Hu Hanzhou, director of the Energy Statistics Department of the National Bureau of Statistics, wrote in China Economic Net that energy production maintained stable growth in the first half of the year. Meanwhile, China imported 220 million tonnes of coal, an increase of 93.0% year-on-year, and 280 million tonnes of crude oil, up 11.7% year-on-year. Generation of thermal, nuclear, wind and solar power increased by 7.5%, 6.5%, 16.0% and 7.4% respectively; while hydropower decreased by 22.9%. Total energy consumption grew by 5.1% year-on-year.

“Overall, the economic operation is gradually getting rid of the impact of the epidemic… The recovery of economic growth is relatively obvious,” said Fu Linghui. Guangming Daily, a party-affiliated newspaper, said that China’s economic growth rate is significantly faster than the world’s major developed economies, and China’s economy has shown “strong resilience and vitality.”

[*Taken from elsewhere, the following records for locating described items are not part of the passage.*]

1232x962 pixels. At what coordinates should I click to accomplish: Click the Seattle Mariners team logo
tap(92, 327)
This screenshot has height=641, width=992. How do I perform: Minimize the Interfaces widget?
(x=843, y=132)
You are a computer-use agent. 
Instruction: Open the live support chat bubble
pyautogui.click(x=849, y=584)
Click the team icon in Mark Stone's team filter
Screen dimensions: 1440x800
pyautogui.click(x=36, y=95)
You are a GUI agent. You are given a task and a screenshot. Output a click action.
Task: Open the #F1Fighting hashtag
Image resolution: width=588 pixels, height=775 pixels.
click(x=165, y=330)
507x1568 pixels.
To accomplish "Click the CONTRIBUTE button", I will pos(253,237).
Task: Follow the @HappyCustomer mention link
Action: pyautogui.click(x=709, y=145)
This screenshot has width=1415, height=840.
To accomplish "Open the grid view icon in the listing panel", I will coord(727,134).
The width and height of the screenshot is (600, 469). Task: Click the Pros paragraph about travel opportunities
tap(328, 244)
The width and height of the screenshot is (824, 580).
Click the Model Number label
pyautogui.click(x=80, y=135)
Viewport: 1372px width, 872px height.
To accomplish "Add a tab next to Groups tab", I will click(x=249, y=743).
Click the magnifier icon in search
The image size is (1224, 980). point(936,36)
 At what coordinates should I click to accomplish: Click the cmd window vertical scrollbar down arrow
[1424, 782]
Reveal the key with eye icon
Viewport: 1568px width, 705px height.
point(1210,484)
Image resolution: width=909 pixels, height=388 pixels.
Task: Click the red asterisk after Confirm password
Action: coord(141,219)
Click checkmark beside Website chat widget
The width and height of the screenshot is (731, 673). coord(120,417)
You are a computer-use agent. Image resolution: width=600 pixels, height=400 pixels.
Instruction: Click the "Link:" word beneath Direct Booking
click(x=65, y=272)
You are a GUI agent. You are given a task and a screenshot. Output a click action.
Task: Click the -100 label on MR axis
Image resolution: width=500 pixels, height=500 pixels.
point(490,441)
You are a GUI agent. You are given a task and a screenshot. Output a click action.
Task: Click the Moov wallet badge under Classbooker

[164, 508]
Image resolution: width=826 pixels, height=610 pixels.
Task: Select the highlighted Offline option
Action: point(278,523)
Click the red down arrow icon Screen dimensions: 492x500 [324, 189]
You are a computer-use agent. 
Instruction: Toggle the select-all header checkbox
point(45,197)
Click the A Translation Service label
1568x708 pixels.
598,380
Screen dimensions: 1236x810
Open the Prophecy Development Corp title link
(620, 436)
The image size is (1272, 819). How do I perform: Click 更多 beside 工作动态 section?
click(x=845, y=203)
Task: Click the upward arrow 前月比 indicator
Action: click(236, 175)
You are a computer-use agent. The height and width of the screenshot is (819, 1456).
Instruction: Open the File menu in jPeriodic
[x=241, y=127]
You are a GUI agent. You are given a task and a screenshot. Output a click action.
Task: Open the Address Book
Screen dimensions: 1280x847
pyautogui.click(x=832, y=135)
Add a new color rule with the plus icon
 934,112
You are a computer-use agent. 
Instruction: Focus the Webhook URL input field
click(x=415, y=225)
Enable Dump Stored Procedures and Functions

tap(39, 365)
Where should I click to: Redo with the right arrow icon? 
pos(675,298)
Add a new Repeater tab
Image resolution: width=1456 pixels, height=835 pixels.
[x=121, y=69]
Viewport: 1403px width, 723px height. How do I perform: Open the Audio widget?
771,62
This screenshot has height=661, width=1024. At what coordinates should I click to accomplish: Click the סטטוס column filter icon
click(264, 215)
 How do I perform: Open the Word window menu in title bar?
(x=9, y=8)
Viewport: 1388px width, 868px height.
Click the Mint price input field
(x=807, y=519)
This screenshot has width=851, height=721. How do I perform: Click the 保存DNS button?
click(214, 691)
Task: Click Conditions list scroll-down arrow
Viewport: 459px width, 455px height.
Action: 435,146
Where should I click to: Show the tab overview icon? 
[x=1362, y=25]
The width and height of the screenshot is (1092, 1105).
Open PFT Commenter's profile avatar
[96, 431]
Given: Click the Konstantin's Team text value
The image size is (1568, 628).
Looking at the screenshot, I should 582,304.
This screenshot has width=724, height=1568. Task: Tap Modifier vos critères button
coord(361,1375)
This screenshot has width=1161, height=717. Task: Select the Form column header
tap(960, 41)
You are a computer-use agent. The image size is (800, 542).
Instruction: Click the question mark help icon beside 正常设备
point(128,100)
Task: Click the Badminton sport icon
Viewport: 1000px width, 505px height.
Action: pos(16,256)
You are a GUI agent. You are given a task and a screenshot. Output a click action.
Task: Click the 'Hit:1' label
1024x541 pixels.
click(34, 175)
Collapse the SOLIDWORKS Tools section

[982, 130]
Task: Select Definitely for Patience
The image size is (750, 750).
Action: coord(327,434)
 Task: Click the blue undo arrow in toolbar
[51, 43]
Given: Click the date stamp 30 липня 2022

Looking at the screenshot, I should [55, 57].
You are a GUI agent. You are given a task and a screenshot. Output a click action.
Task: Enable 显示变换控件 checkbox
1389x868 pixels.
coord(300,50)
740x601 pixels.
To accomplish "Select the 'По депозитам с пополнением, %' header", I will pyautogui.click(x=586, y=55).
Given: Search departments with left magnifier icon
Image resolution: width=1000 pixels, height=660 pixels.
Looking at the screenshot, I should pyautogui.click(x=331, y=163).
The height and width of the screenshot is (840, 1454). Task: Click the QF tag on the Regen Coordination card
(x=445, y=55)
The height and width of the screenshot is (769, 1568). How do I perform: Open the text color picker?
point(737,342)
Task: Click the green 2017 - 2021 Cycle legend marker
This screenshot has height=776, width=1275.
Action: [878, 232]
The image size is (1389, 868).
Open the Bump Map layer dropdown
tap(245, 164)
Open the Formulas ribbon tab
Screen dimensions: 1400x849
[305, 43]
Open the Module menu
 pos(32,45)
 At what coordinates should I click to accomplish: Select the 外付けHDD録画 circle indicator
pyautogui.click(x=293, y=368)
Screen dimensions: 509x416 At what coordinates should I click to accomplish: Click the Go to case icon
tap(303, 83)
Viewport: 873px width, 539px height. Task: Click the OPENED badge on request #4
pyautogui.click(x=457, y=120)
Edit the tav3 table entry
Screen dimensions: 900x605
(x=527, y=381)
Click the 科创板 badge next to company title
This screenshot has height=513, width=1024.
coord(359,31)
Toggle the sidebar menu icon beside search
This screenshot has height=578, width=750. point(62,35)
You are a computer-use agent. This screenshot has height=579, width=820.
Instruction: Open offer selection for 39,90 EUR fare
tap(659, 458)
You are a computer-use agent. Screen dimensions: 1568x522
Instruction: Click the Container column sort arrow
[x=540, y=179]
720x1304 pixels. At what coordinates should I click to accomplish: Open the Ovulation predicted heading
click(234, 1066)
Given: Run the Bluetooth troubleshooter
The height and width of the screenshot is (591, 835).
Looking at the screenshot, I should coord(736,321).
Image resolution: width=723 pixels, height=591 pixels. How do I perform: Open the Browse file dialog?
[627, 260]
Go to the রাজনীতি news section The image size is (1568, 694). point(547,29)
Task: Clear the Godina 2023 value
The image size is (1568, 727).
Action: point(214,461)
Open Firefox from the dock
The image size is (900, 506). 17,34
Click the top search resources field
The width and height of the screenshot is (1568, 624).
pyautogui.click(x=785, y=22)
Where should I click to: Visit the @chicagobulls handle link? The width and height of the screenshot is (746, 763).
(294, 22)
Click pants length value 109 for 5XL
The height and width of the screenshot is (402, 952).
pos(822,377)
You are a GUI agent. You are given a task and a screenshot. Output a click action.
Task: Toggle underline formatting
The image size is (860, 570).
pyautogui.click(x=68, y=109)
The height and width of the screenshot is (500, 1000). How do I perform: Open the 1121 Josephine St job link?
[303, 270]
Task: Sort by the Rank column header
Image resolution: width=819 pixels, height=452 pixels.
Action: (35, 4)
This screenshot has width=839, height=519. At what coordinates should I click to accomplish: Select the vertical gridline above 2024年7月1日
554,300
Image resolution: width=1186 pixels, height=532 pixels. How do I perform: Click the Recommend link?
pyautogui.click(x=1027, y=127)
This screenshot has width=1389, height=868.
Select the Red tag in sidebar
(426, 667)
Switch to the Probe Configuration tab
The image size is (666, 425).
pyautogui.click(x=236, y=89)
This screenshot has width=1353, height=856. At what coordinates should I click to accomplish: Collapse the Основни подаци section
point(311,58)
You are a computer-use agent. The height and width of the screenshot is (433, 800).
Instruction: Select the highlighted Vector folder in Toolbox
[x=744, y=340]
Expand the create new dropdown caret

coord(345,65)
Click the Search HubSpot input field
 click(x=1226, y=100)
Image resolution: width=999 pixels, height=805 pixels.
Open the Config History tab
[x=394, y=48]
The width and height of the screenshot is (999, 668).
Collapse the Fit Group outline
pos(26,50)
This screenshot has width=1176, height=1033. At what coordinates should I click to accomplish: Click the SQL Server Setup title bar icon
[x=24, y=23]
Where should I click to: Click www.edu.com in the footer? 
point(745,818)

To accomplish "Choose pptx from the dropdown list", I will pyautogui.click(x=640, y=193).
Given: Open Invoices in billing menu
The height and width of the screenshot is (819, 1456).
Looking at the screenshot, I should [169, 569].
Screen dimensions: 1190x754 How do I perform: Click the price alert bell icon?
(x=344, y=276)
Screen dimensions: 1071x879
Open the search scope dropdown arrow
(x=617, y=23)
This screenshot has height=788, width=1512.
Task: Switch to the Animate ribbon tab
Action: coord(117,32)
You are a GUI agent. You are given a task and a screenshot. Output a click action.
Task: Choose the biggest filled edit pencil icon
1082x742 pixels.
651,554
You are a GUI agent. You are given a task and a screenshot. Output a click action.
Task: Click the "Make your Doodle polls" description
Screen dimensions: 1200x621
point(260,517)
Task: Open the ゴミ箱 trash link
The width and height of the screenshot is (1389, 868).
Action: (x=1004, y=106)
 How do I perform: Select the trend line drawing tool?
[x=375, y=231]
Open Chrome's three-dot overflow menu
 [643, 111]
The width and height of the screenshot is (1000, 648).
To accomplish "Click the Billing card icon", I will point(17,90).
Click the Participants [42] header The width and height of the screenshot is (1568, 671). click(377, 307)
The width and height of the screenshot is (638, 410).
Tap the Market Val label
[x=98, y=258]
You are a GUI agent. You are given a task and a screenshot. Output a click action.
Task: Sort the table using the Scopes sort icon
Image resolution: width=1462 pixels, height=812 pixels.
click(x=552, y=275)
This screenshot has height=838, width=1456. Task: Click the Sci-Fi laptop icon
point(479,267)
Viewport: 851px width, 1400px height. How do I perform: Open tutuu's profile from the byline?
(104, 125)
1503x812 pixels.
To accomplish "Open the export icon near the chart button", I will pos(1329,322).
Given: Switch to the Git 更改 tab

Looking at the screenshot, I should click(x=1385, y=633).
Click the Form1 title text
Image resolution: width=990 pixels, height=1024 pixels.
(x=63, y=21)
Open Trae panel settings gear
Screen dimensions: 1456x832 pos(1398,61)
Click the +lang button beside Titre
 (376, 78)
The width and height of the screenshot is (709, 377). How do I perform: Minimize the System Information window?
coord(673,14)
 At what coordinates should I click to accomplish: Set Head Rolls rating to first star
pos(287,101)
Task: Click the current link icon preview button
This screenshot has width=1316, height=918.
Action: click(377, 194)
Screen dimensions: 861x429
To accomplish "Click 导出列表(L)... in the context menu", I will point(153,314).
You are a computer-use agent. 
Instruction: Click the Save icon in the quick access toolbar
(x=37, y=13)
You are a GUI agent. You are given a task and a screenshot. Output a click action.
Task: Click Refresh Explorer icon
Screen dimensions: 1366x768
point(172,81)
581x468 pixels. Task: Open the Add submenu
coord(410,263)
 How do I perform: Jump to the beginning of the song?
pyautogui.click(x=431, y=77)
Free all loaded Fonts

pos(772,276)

However, a Financial Times analysis interpreted the statistics differently. China’s GDP grew by only 0.8% in the second quarter against the previous three months, with the loss of momentum mainly down to “falling exports, weak retail sales and a moribund property sector.” The article did acknowledge positives, including that “Industrial output in the renewables sector also rose, with electric vehicles sales up 35% year on year in the first half.”